Wednesday, October 31, 2012



Immediately after Peter affirms Him as God's Messiah, Jesus reveals to them that He will suffer, be killed and resurrected-all at the hands of the religious leadership in Jerusalem.  
Jesus strictly warned them not to tell this to anyone. And he said, "The Son of Man must suffer many things and be rejected by the elders, the chief priests and the teachers of the law, and he must be killed and on the third day be raised to life."

It's pretty obvious this revelation either went over their heads or they thought Jesus was speaking in hyperbole. In some ways it's understandable, because they are on a 'high' with all sorts of thoughts regarding the Messiahship of Jesus and what that could mean for them. No doubt, they had a nationalistic twist in their thinking and believed their newly discovered Messiah meant the Romans would be run out of power and they would be in.
Then he said to them all: "Whoever wants to be my disciple must deny themselves and take up their cross daily and follow me. For whoever wants to save their life will lose it, but whoever loses their life for me will save it. What good is it for you to gain the whole world, and yet lose or forfeit your very self? If any of you are ashamed of me and my words, the Son of Man will be ashamed of you when he comes in his glory and in the glory of the Father and of the holy angels. "Truly I tell you, some who are standing here will not taste death before they see the kingdom of God."

Jesus quickly moves to bolster their personal commitment to being His disciples. Knowing that there are going to be some rough days ahead in the next couple of weeks, Jesus challenges each disciple as an individual. The challenge is to deny oneself and take up your cross and follow Him. I like to interpret this as being a call to perseverance, that 'no matter what comes I will continue to follow Jesus'.
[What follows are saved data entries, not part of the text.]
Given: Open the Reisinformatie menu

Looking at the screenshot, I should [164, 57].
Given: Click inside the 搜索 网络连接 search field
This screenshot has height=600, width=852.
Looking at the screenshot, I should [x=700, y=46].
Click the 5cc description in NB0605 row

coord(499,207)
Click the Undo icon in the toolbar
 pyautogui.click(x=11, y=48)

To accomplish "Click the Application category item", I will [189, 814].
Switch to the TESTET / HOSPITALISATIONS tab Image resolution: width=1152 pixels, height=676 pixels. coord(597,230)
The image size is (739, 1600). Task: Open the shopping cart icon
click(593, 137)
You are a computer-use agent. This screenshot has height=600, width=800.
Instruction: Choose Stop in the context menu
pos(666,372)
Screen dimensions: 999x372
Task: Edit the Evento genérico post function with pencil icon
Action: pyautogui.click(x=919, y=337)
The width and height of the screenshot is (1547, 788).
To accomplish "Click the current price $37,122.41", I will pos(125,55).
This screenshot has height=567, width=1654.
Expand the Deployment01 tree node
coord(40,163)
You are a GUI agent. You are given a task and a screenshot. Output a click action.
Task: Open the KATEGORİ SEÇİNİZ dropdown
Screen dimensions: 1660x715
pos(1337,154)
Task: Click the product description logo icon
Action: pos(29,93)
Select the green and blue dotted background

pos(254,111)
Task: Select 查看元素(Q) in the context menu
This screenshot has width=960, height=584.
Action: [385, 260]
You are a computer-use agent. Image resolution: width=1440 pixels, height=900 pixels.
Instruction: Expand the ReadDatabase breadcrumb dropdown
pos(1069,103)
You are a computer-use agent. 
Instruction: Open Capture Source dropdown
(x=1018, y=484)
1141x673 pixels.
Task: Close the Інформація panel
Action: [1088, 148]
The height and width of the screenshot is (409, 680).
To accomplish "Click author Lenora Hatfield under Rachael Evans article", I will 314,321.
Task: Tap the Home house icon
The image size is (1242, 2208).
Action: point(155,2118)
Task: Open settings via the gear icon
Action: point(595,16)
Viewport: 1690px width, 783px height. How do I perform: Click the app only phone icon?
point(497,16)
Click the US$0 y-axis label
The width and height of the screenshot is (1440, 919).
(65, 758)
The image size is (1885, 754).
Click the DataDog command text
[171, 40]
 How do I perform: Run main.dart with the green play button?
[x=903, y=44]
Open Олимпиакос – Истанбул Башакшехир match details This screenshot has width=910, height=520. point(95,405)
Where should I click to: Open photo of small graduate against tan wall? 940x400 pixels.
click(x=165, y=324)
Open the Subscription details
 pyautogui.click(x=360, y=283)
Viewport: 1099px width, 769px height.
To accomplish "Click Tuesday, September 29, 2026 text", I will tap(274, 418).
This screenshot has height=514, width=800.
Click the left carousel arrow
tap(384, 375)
He further explains this by putting it in terms of saving and losing. "Whoever wants to save his life will lose it and whoever loses his life for Jesus will save it." Now this is a kingdom contrast at its best. The kingdom of this world says to get all you can, promote yourself, lift yourself up and accumulate as much as you can in order to build up your position over everyone else. Jesus' kingdom has to do with losing your life in order to save it. Then Jesus says, "What good is it for you to gain the whole world while losing or forfeiting your very self?" He is saying that if you live your life in this way with a disregard for others and for God, then you are in fact in a losing position.

You may accumulate the entire world, but lose your soul in the process. It's a matter of misreading what's important in life. I see it all the time. Men and women who are willing to sell their souls and marriage and family in order to "get it all", then live empty lives of quiet desperation and loneliness.

Then Jesus brings their attention back to the kingdom of God. He says that some of the disciples would see with their eyes the kingdom of God before they die. So, therefore hang on to the kingdom principles of giving yourself away so you can get yourself back in return. We'll see in the next paragraph what Jesus was talking about here.

You see, Jesus came to introduce the kingdom of God to the world. Jesus said, "The kingdom of God is within you and is here right now." It is not a political kingdom, but a spiritual one. Our struggle is that we are constantly living between two kingdoms-the kingdom of this world and the kingdom of God.

Your kingdom is what you have say over. So, the kingdom of God is what God has say over. Another way to look at it is that the kingdom is where the king is-where He rules! The kingdom is where what God wants done gets done. It's interesting to note the emphasis Jesus places on the kingdom-significantly more than the church. Jesus speaks of the kingdom in the Gospels around 32 times and mentions the church only twice and one of those references was referring to the universal church or kingdom.

NOTE the gospel of the kingdom is mentioned several times, but there is no gospel of the church. The kingdom is invisible and the church is visible. You go to church while the kingdom goes with you. You aren't told to seek the church, but you are to seek first the kingdom. The church may or may not grow, but the kingdom is continually growing. And the church may have God present, but the kingdom is God's presence in us.

So, let me ask you. Why is there such a massive emphasis among Christians on the church and the kingdom seems to be ignored or minimized? We seem to be at it again-majoring in what Jesus minors in and minoring in what Jesus sees as most important.